Windows 10 announcement: certified hardware can lock out competing OSes

The computer you mention, does belong to you, you paid for it. The computer I mentioned, DOES NOT, because you have NOT purchased it yet. There is no ambiguity in what I said. If the OEM exercised their option to not include an off-switch, that is their decision, not Microsoft’s. If you know that some systems don’t include an off-switch, and you need one that does, then it’s your responsibility to make sure you’re buying the right type.

When/if there isn’t an option to buy a machine without that off-switch in it, then your option is to build a custom rig. Let me be clear, I am personally not a fan of shipping the system without a disable switch, but if that switch is not there, that is the OEM’s fault/decision, NOT Microsoft’s.

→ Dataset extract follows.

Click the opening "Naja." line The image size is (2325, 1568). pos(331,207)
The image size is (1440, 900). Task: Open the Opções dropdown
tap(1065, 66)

Most of the motherboards I’ve purchased in the last 3-5 years will not work with Windows 98. That is due to the mobo manufacturer; and just like the UEFI situation, that’s not Microsoft’s fault either. Buyer beware.

I don’t see how that works - don’t they already have that? And yet Minecraft runs on Linux and even Raspberry Pi.

Indeed… Rather than force OEMS to lock the OS, they give OEMS the option to do so. Which they could also do if they were creating a Linux device, by the way. In practice, I don’t think this will get implemented much.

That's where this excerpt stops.